Ia menegaskan bahwa tidak ada ancaman atau tekanan terhadap siswa yang tidak membeli kalender, serta membantah bahwa tidak membeli kalender akan berdampak pada ijazah atau keikutsertaan dalam kegiatan praktek kompetensi.
“Informasi mengenai hal tersebut adalah hoaks, tidak benar. Tidak ada kaitannya antara pembelian kalender dan ijazah atau praktek kompetensi siswa,” tegasnya.
Dwisari Harumingtyas menjelaskan bahwa pembuatan kalender 2024 adalah bagian dari program promosi sekolah yang sebelumnya telah direncanakan sejak tahun 2023.
Kalender tersebut tidak diwajibkan, melainkan hanya sebagai sarana untuk memperkenalkan prestasi siswa dan berbagai kegiatan di sekolah.

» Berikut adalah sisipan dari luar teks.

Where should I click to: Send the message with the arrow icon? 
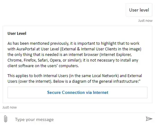[149, 119]
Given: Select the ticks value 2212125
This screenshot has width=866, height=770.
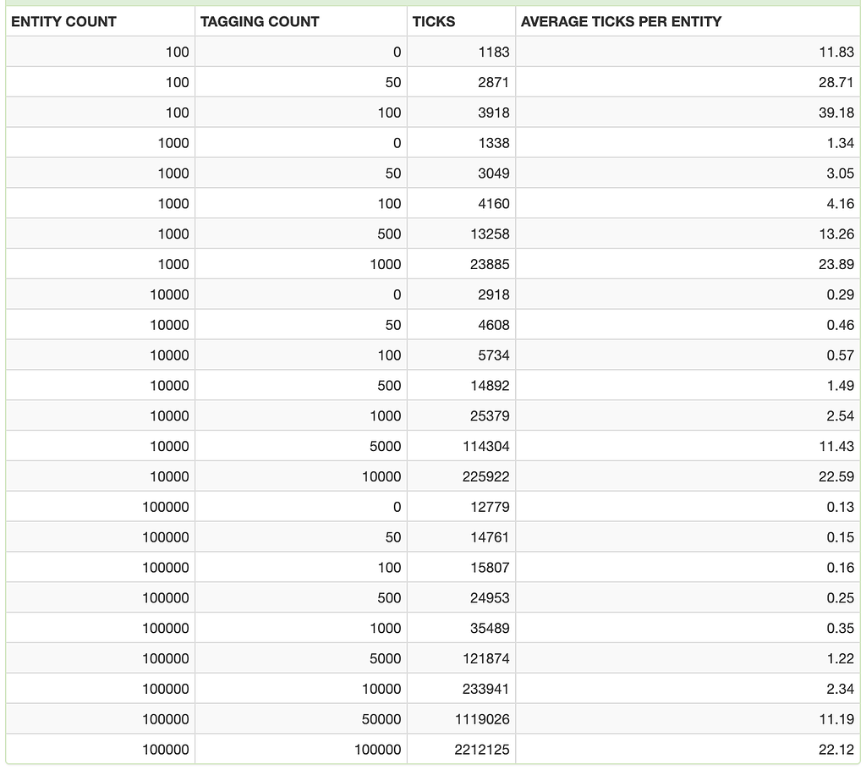Looking at the screenshot, I should tap(482, 750).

“Siswa dan orang tua tidak diwajibkan membeli kalender ini. Hanya saja, dukungan dari partisipasi dalam program sekolah,” terangnya.
Pada konferensi pers ini, pihak sekolah juga menegaskan bahwa sebelum penyaluran kalender, telah dilakukan sosialisasi kepada siswa dan orang tua melalui berbagai kegiatan, termasuk upacara dan pembagian raport pada Desember 2023.
Tahap perencanaan dan pembuatan kalender, mulai dari pengambilan foto hingga proses percetakan, telah diagendakan sejak tahun sebelumnya.
Namun sebagai langkah tindak lanjut agar tak terjadi keributan di media sosial, manajemen sekolah dan komite SMKN 3 Samarinda pada akhirnya sepakat untuk mencabut Surat Edaran Komite terkait pendistribusian kalender.
Menurutnya, ini adalah komitmen sekolah untuk melakukan evaluasi menyeluruh dan lebih berhati-hati dalam merencanakan program-program ke depan.
“Kami berharap masyarakat dapat memahami bahwa tidak ada niatan untuk memaksa. Mari bersama-sama membangun kemajuan sekolah ini untuk mencapai visi Indonesia Emas tahun 2045,” tutupnya.